Olga Alonso-Villar and Coral del Rio, “The Occupational Segregation of African American Women: Its Evolution from 1940 to 2010” (2016)
In this research, Olga Alonso-Villar and Coral del Rio Otero at the University of Vigo in Galicia, Spain track the evolution of the occupational segregation of Black women in the United States from 1940 to 2010. They find that occupational segregation—measured as the share of Black women who would need to switch jobs for their occupational distribution to match with the occupational distribution of all other workers in the U.S. workforce—fell sharply between 1940 and 1980, declined slightly between 1980 and 2000, and remained flat in the first decade of the 21st century. Particularly in the 1960s and 1970s, progress toward greater occupational integration was accompanied by important improvements in Black women’s well-being.
Chandra Childers, “Digitization, Automation, and Older Black Women: Ensuring Equity in the Future of Work” (2019)
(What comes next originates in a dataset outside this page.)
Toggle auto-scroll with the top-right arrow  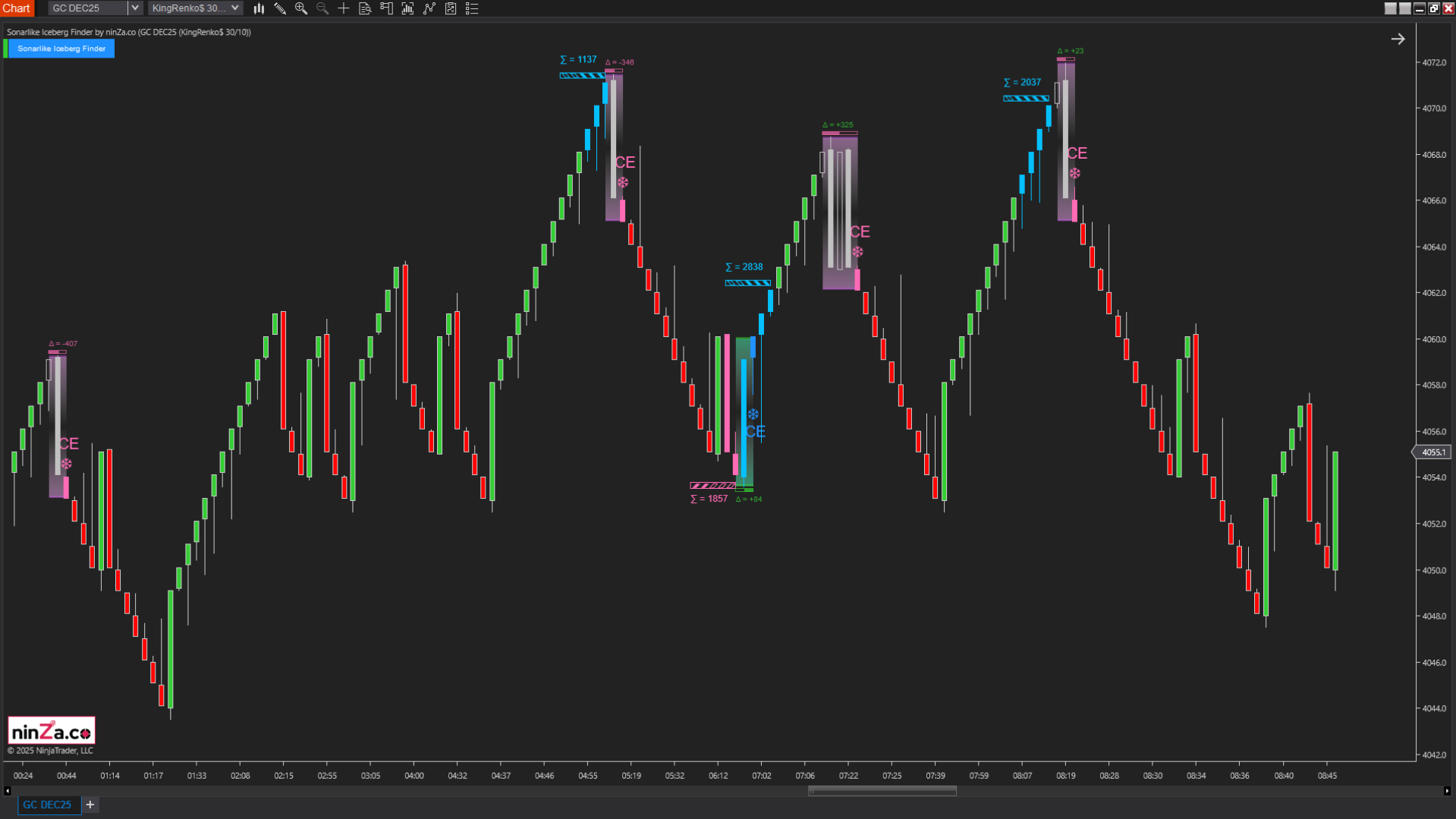click(x=1398, y=38)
Chandra Childers, study director at the Institute for Women’s Policy Research, analyzes the occupational distribution of Black women aged 40 and older. Childers finds that despite important progress in terms of educational attainment and a shift away from domestic and agricultural work and toward clerical and professional occupations since the 1940s, Black women continue to be concentrated in a narrow number of occupations, many of which pay low wages. Furthermore, many of the occupations in which older Black women are overrepresented are either low-quality jobs, in which workers tend to lack access to job security and employment benefits—such as the home health aides occupation—or jobs that have a high potential risk for automation or displacement due to other technologies—such as office clerks.